Handling Graceful Updates on Mithril Network

What

When we will run Mithril on Mainnet there will be thousands of signers running altogether. In any case we must prevent a gap in the certificate chain despite production aleas. Of those aleas, upgrading the version of the nodes has an impact as different versions of API, messages, signature may lead to loss of a significant part of the signers population over one epoch or more.

Why

We need to be able to keep enough of signer nodes and the aggregator able to work together in order to produce at least one certificate per epoch.

For example, if the population of signer nodes is split in 2 sets running incompatibles versions, it could lead to a situation where the quorum of the Mithril protocol would not be reached: thus no multi-signature could be produced.

Subsequent Questions

How much is "enough"? Is it configurable? Do we need a safety margin on top of it?
We know that in order to have full security we need to reach 95% of Cardano stakes involved in Mithril protocol. Does this mean that we want 100% of the signers until we ramp up to that threshold?

What is the impact of the stakes of a signer in the computation of the threshold (e.g. when stakes evolve and when a signer de-registered from Mithril or retired from Cardano, and which epoch should we consider)?

Can we have a "ramp up" period after a major update, when we are below a TBD threshold?

Does that mean we need monitoring tools to track what is going on in the signer population?

What is the legal impact of monitoring (i.e. gathering data from third parties)? GDPR?

Do we handle differently the breaking changes and the soft updates?

Is the solution we design also working in the future decentralized setup?

What is needed to track nodes compatibility?
Today we have several versions:

  • Distribution version: version of the software packaging of all the node types
  • Software version: version of each software node
  • API version: version of the HTTP API data structures
  • Database version: version of the nodes database structure
  • Protocol version: version of mithril-stm (used in the metadata of the certificate)

How about automatic upgrade? This would have to be secure: we need to avoid the case when someone attacks our upgrade delivery system, which can be done by posting a transaction on the chain that contains the signed hash of the updated software to download. Would that system be mandatory or optional?

Do we need to exclude signers from the threshold computation if they don't meet some criterias (that can be for security reasons) ? If yes which criterias ? (i.e. signer registered too recently, it did not register for the next epoch, )

How to organise our work?

  • Write an ADR: a draft, in order to find most answers to the questions raised above.
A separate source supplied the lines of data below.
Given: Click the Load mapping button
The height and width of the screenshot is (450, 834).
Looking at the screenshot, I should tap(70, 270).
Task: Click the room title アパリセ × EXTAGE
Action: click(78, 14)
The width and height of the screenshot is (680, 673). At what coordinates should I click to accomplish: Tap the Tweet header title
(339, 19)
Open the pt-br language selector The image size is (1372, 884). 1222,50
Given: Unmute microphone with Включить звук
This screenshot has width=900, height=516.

This will allow us to discuss our solution with other parties.

  • Exploration:

    • Separate PoC that interact with the chain (to activate a new version): read & write transactions.
    • PoC to know what is the best way to handle backward compatibility of API messages (with protobuf, AVRO, in house development etc.)

Glossary

breaking change: a release which requires to wait "enough" of the signers has upgraded to this new version to switch on its new features.

soft update: a release which is compatible with nodes running the last breaking change.
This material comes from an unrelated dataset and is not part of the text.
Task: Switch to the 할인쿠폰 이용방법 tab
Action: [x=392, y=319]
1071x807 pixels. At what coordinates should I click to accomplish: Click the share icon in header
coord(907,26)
version: A version corresponds to a given state of the evolution of a software, data schematic or protocol. It is often associated with a numbering which makes it possible to identify it, even in certain cases with a symbolic name.

feature flag: a parameter stored on the blockchain that a feature is to be activated or not.

draft

We need a monitoring solution to ensure a new version is sufficiently spread to represent a majority of the stake. This means there is a need for an external signal for nodes to switch from a feature to the new one.
One way to store this signal is to write it in the blockchain, this means the nodes must read the chain at the same moment to update their behavior.
This moment could be the epoch change since most of the new features might enter in service at this very moment.

Other idea:
Changes in the inner structures (certificates, signatures, message to be signed) might be handled by the Aggregator. Today, it knows the stake distribution and may know if signers have the capacity to handle these new structures.

changes that can break the way the signatures are made:

  • changes in the message to be signed
  • changes in the way single signatures are produced (crypto) maybe in a less extent.

The envisaged scope of the solution for signing different messages is the following:

  • a software update provides both (old & new) ways of composing messages
  • at a given epoch, the softwares switches the algorythm they use to compute certificates
  • in first place, the aggregator will collect signers software versions in order to monitor the deployment rate
  • the information about when to switch is stored in the BlockChain
  • the algorythm does not imply database migrations on the fly

Write the feature flag in the BlockChain:

  • all Signers & Aggregators read the BChain at start-up at a specified address to check if the feature flag has been set for a given Epoch.
  • if it has been set, the new feature is enabled if the given Epoch is reached.
  • if it has been set, the new feature will be enabled if the given Epoch is not already reached.
  • if it has not been set, the BChain will be probed at each new Epoch.

Certificate lifecycle is composed of Eras inside of which they are compatible. Feature flags allow to switch from an Era to another. This is convenient since it allows to represent eras as Enums in the Rust code inside which they can check which code to run. Once the Epoch of the Era has started, the softwares start using the new algorythm thus the old code can be removed from the softwares (soft update).
When a software detects an Era it does not support on the BChain, it can emit warnings to ask for an update. It allows to crash with an explicit error if the software is no more compatble with the current Era.